Racial discrimination and apartheid

Namira Negm, former Egyptian ambassador and former counsel to the African Union, sporting a black and white keffiyeh tucked into her jacket, spoke on the discrimination faced by Palestinians. 

"Starting from the Nakba of 1948 until now, Israel has adopted discriminatory legislation and measures by which it has established a deeply entrenched system of racial discrimination against Palestinians, subjugating them to Israeli domination and denying their fundamental rights,” she said. Discrimination is “as integral to Israel’s prolonged occupation as is the annexation and colonization of the Palestinian territory.” They “feed off each other," she pleaded.

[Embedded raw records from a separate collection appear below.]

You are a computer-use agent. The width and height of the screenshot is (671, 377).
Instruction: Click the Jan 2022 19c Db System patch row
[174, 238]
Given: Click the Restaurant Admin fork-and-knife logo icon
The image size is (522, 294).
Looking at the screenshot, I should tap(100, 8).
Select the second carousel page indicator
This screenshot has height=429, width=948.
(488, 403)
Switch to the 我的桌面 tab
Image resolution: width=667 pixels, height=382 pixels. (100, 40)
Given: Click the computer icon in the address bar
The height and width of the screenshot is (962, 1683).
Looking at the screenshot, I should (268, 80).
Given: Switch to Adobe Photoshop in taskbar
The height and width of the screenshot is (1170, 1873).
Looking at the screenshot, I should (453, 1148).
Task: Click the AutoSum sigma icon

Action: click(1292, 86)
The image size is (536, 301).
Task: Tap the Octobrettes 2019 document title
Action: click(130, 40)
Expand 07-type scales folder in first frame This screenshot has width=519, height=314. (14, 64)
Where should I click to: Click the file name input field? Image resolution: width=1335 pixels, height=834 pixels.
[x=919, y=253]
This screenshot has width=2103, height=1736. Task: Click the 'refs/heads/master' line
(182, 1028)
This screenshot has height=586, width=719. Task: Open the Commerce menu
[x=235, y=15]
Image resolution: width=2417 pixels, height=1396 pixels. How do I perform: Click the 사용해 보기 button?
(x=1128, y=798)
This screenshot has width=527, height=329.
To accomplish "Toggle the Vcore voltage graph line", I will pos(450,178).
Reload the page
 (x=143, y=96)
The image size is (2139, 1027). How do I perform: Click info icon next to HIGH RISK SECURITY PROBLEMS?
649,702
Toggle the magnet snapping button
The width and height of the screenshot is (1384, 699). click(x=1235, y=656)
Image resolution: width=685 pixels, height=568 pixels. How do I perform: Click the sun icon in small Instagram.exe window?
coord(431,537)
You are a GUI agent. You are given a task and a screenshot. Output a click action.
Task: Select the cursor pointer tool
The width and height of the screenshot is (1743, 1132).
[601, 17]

She compared Israel’s policies to the “institutionalized racial discrimination and segregation that existed in South Africa” and called on the court to play again the role it had in 1971, concerning apartheid, “to bring about an end to this glaring injustice” and “ this illegal situation” and instead “bestow on the Palestinian people the fundamental rights to which they are entitled by international law, yet which they have been so unjustly denied." She repeated what UN experts had described as a “vision of 21st-century apartheid” where Israelis and Palestinians travel on segregated roads, “a phenomenon that even apartheid South Africa never knew.”

The discrimination is “elaborated through laws, military courts, violence, discriminatory zoning and planning, and collective punishment,” she added. 

For Israel, an abuse of judicial process

In the Israeli written submission they say that all the documented evidence from UN special rapporteurs and commissions of inquiry provide only “a clear distortion of the history and present reality of the Israeli-Palestinian conflict. Contrary to any conception of due process, the Court is asked simply to presume Israeli violations of international law - to accept, as given, plainly biased and flawed assertions directed against Israel alone.” It argues that “the tendentious questions placed before the Court not only distort the factual reality: they fundamentally misrepresent the legal reality as well…The Israeli-Palestinian conflict is not a cartoon narrative of villain and victim in which there are no Israeli rights and no Palestinian obligations.” The very request for an advisory opinion from the court is, Israel says, “contrary to the established legal framework governing the Israeli-Palestinian conflict, and an abuse of international law and the judicial process.”

Israel outlines the threat it has faced from the Gaza Strip following its voluntary withdrawal in 2005 with “tens of thousands of rockets” launched against the civilian population and “calls for the annihilation of the State of Israel.” They point out that “peacemaking initiatives advanced over many years... scuttled by repeated rejections by the Palestinian leadership itself.” 

Israel also says the questions as framed fail to appreciate “the very existence of the Israeli-Palestinian agreements, according to which the two sides have agreed to resolve through direct negotiations precisely the subject-matter placed before the Court, including such issues as the permanent status of the territory, security arrangements, settlements, and borders.”

Over the week, more than fifty states and international organisations will present their arguments to the court, supported by their written submissions. Then it will be up to the judges to rule of one of the most significant cases the court has had before it.